# THE INPUT:
+---+

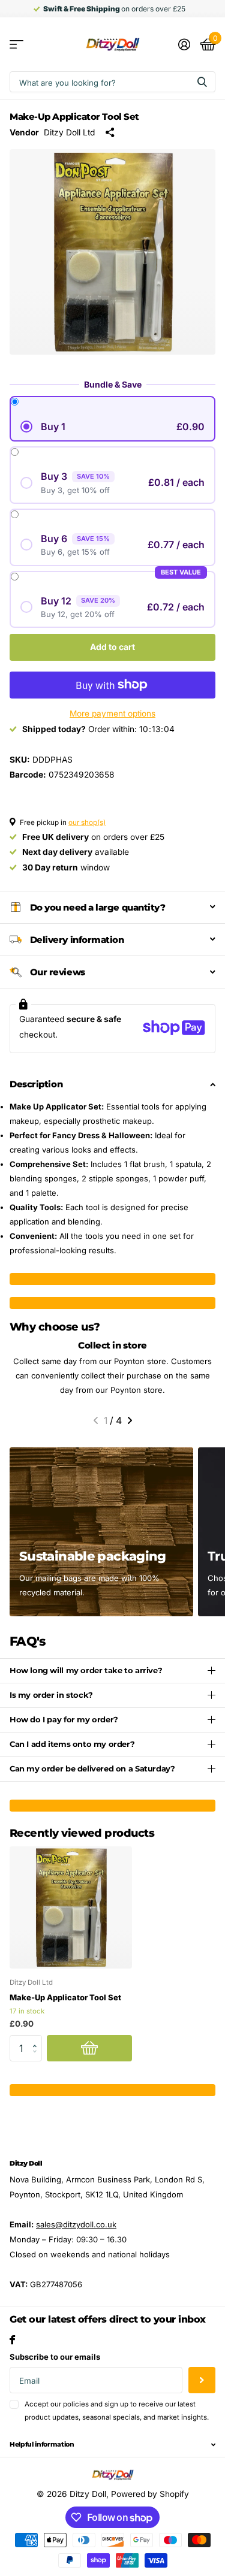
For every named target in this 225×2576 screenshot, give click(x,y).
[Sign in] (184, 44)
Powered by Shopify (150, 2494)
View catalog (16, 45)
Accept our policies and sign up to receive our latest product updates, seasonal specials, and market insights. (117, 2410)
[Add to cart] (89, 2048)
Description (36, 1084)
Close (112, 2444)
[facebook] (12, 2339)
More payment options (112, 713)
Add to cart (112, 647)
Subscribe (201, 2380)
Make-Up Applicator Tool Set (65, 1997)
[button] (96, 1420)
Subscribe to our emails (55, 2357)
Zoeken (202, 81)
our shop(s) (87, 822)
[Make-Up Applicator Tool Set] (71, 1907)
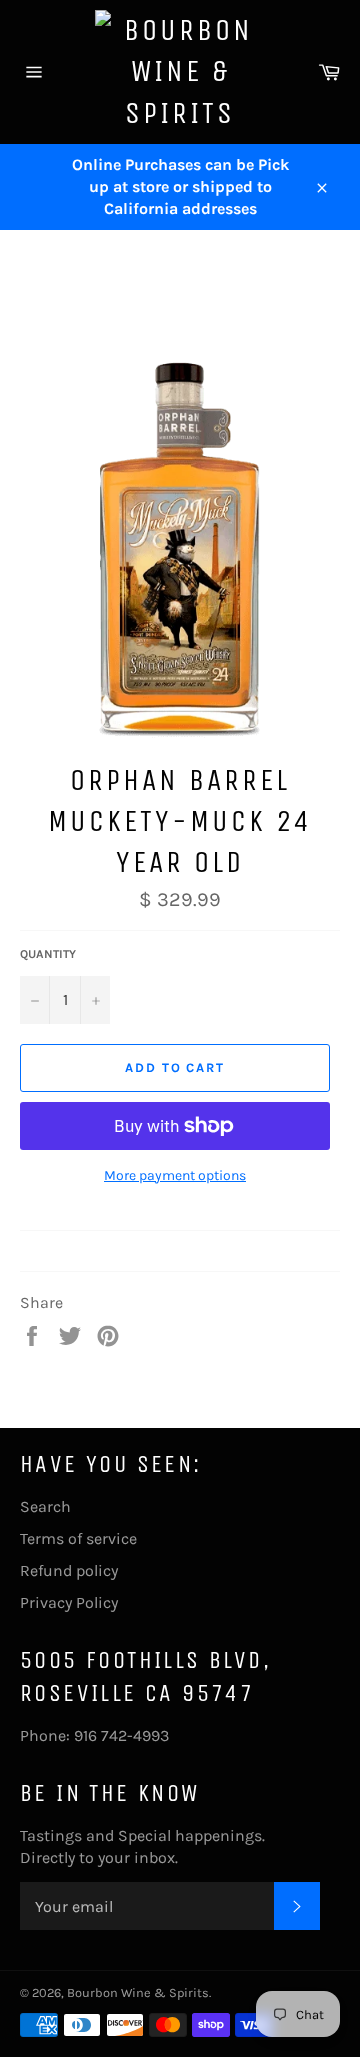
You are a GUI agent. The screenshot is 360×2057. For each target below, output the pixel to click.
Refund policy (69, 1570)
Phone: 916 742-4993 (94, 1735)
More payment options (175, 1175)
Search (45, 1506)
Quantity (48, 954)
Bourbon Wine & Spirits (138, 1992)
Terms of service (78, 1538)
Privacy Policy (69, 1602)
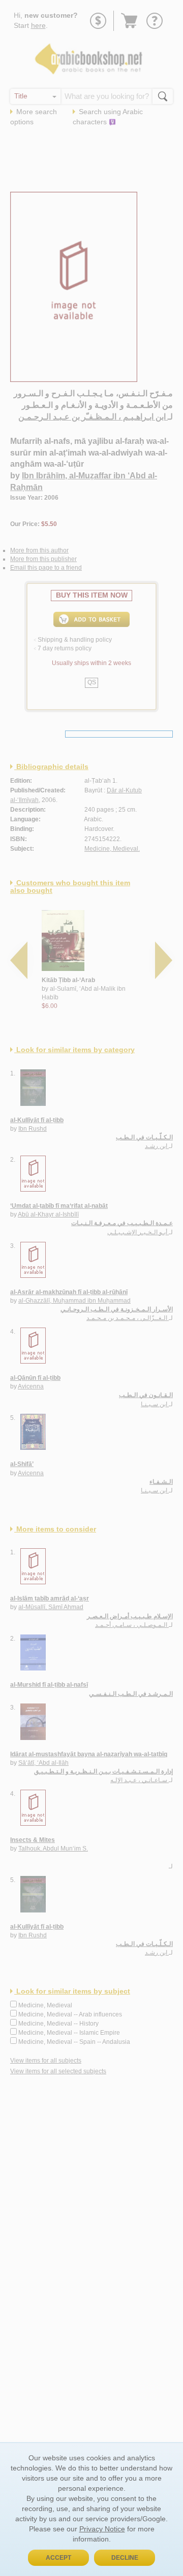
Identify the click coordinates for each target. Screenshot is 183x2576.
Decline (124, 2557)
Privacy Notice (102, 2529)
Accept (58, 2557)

+---+

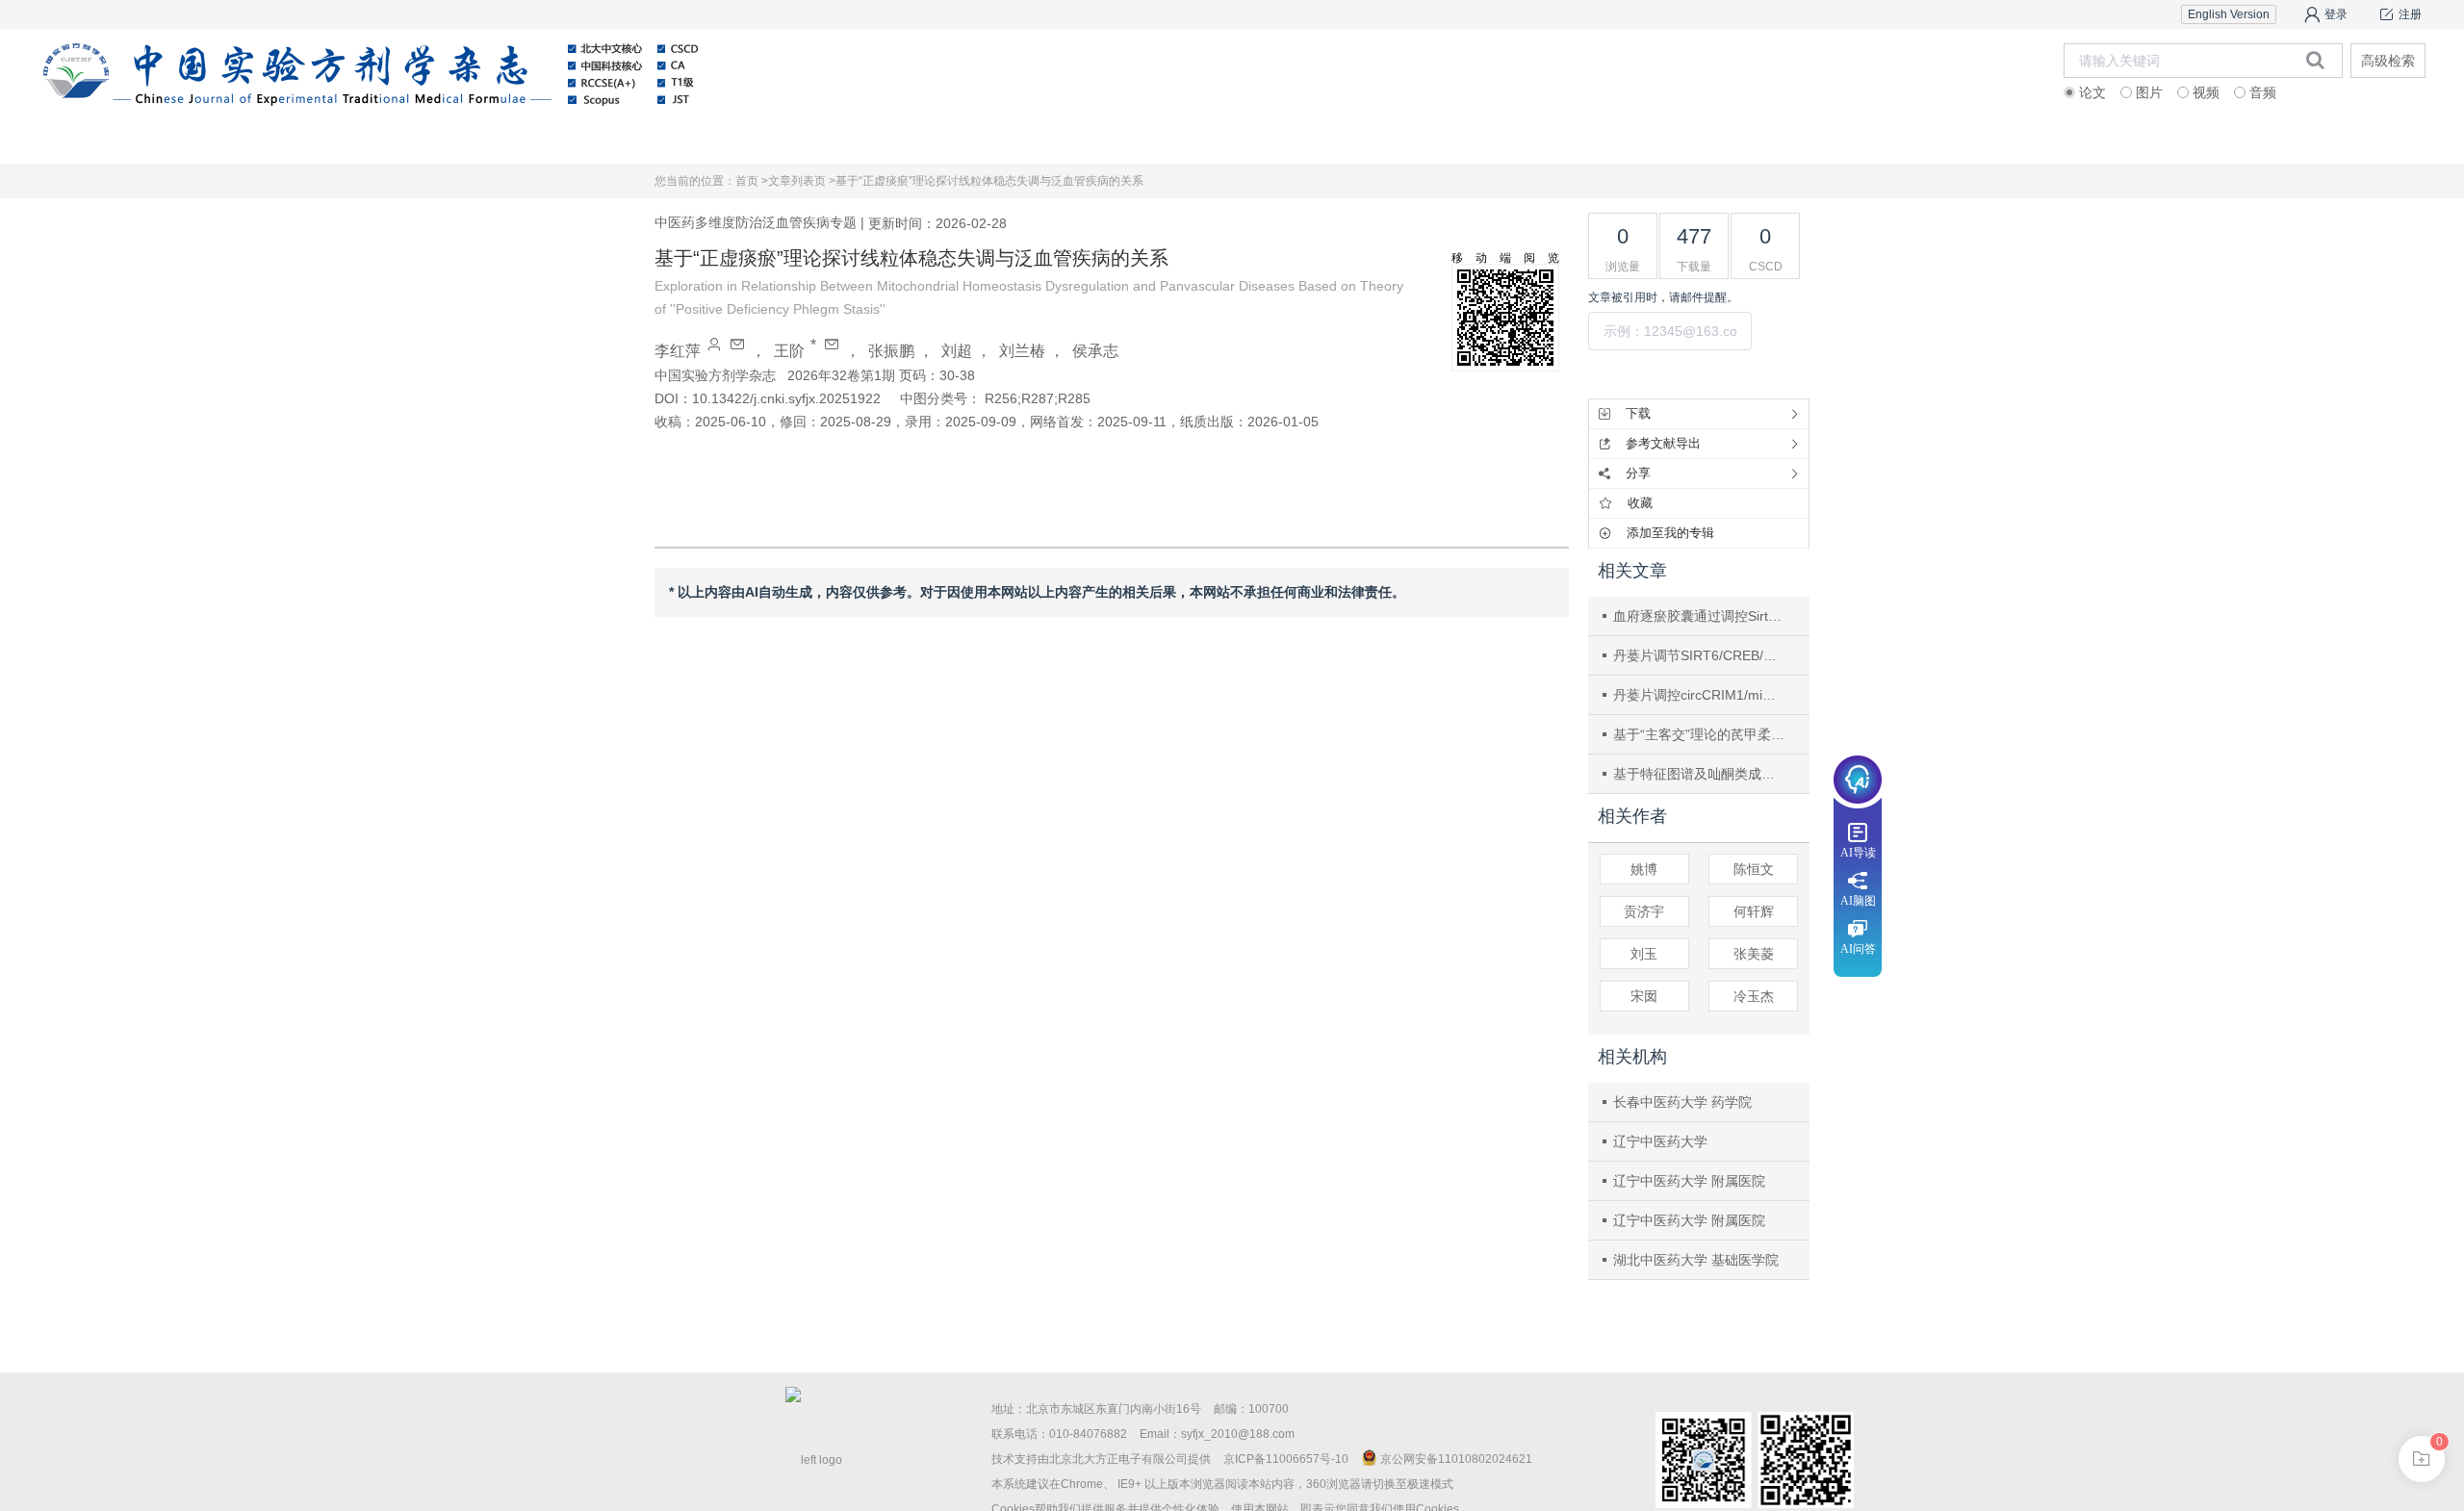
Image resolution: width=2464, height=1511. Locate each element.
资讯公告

+---+

# EXERCISE OBJECTIVE:
Return a copy of each line in the entries that contains "click".

# SOLUTION BELOW:
For every named target in this 225×2576 screenshot, give click(x,y).
You are a GUI agent. The screenshot is 360×2057. For each target below, output the pixel to click.
Identify the click coordinates for each target. Screenshot is 183x2576.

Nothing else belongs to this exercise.